Preached at First Congregational Church of Battle Creek, MI on July 19th, 2020.
Text: Matthew 13.24-30, 36-43
One of the things I’m enjoying about living in Battle Creek is the fact that I have a yard of my own for the first time in… eight years. Some of you have seen it, some of you have been in it. I’ve become stupendously proud of the little patch of earth that I’ve been put in charge of. Yesterday I picked the largest zucchini I’ve ever seen off of one of my zucchini plants, nurtured by the earth that I’ve been given charge over. The thing was bigger than my head (and though my head probably appears small on screen, I assure you, it’s a whopper.)
All that said, having something to tend to is good medicine for the soul. Having a patch of earth that I have the privilege to care for connects me with my origins: after all, the words human and humus are closely related.
The problem is that my yard is not about to win any lawn awards for landscape design, for homogeneity of grass, for purity of my fescue, because my yard is weedy. Incredibly weedy, especially around the fenceline where forgotten logs and fallen limbs make it impossible to mow or even navigate with a weed eater.
○ ○ ○ ○ ○
> _Task instructions_:
- 1) Answer from the sermon above:
(a) At which church and on what date was it preached?
(b) How many years had passed since the speaker last had a yard?
(c) Which part of the yard is said to be especially weedy?
- 2) Render this sentence from the sermon in Spanish: "All that said, having something to tend to is good medicine for the soul."

> _Provided records_:
○ ○ ○ ○ ○
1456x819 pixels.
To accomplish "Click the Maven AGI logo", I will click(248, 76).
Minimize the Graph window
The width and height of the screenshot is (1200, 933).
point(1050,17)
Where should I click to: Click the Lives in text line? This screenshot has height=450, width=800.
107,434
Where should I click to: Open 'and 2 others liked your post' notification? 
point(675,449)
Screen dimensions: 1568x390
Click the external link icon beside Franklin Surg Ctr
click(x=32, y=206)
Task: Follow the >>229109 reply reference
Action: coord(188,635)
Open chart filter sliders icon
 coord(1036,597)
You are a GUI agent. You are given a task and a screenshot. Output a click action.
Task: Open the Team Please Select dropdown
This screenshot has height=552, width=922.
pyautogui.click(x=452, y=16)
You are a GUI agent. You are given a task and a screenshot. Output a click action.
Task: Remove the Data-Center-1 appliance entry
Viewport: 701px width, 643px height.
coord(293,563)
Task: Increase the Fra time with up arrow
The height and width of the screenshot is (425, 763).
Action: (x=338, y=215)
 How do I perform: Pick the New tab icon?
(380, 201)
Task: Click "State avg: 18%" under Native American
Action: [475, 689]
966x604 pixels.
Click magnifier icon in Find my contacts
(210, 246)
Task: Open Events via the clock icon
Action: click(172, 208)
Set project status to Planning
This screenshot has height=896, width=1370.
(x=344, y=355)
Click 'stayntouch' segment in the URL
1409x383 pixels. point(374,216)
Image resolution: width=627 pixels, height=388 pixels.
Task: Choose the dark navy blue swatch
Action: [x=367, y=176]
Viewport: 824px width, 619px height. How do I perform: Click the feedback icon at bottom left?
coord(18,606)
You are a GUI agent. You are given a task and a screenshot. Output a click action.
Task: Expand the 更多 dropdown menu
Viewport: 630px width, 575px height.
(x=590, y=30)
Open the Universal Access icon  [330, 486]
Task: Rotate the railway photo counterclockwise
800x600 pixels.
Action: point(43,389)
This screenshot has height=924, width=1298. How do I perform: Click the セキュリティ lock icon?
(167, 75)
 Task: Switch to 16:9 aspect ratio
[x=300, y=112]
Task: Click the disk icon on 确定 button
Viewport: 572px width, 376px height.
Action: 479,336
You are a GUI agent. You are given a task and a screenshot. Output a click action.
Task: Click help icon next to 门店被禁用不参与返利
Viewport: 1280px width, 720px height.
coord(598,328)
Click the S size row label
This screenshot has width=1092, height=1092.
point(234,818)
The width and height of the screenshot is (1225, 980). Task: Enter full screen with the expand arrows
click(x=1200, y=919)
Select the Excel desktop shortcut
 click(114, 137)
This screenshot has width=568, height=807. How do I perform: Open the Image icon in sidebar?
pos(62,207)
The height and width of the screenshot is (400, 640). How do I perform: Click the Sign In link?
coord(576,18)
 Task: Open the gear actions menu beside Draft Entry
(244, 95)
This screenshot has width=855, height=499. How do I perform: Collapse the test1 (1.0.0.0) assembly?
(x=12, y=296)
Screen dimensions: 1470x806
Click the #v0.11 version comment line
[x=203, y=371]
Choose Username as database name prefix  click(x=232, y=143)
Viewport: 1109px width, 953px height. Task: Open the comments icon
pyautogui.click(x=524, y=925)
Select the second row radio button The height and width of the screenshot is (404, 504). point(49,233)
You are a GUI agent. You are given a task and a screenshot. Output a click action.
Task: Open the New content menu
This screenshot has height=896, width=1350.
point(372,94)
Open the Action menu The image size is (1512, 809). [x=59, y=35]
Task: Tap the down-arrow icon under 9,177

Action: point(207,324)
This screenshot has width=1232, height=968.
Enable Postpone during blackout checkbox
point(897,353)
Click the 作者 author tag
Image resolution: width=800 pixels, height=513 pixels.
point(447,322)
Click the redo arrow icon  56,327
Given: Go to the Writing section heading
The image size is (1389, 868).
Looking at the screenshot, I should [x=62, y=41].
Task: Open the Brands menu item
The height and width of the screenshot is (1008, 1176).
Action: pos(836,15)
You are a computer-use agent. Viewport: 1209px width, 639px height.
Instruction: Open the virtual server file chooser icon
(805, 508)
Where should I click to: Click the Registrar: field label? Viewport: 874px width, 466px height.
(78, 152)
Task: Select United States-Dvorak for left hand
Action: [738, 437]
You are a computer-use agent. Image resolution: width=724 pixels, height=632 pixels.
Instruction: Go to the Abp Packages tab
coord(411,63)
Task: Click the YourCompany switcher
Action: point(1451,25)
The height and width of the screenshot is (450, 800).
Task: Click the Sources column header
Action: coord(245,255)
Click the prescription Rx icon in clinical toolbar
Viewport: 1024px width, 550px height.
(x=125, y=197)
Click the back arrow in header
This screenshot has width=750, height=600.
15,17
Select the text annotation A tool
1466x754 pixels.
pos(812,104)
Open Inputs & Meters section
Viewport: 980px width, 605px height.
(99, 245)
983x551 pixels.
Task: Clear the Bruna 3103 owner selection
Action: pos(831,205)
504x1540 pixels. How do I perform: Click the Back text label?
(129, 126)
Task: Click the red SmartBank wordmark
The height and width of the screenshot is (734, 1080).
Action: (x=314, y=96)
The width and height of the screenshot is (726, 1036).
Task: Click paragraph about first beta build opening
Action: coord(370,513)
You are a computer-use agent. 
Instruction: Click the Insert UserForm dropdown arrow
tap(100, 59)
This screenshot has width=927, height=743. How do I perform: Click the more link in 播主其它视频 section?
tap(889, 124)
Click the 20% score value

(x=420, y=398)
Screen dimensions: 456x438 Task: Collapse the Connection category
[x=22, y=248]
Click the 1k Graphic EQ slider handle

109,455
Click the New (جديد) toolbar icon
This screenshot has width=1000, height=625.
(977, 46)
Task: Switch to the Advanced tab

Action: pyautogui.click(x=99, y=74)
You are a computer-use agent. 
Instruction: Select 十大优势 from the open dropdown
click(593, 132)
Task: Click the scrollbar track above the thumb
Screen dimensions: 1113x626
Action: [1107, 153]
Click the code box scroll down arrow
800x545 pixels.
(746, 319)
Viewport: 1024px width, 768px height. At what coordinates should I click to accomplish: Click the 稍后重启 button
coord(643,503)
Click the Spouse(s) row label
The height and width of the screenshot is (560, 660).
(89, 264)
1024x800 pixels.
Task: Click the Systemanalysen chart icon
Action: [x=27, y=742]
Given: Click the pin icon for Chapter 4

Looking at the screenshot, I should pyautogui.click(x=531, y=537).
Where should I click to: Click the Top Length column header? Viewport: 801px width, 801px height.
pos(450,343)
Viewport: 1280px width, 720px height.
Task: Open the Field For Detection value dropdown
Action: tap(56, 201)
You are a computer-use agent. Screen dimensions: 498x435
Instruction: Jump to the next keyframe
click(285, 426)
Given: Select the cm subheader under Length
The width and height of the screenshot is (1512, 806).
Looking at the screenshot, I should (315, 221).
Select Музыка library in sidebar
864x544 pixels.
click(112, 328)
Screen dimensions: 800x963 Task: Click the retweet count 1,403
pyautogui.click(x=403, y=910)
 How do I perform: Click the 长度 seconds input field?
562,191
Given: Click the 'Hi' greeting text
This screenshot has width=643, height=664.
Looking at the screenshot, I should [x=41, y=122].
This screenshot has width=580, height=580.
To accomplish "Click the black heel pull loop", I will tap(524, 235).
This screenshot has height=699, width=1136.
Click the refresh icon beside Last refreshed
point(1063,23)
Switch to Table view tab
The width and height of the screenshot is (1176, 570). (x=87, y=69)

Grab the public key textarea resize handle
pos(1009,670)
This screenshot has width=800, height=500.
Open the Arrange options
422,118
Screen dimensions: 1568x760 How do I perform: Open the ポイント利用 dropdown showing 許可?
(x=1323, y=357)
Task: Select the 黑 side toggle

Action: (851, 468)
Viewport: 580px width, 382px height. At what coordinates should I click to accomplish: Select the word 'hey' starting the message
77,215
○ ○ ○ ○ ○
> _Answers provided_:
- 1)
(a) First Congregational Church of Battle Creek, MI, on July 19th, 2020.
(b) Eight years.
(c) The area around the fenceline, where forgotten logs and fallen limbs make it impossible to mow or use a weed eater.

- 2) Dicho todo esto, tener algo que cuidar es una buena medicina para el alma.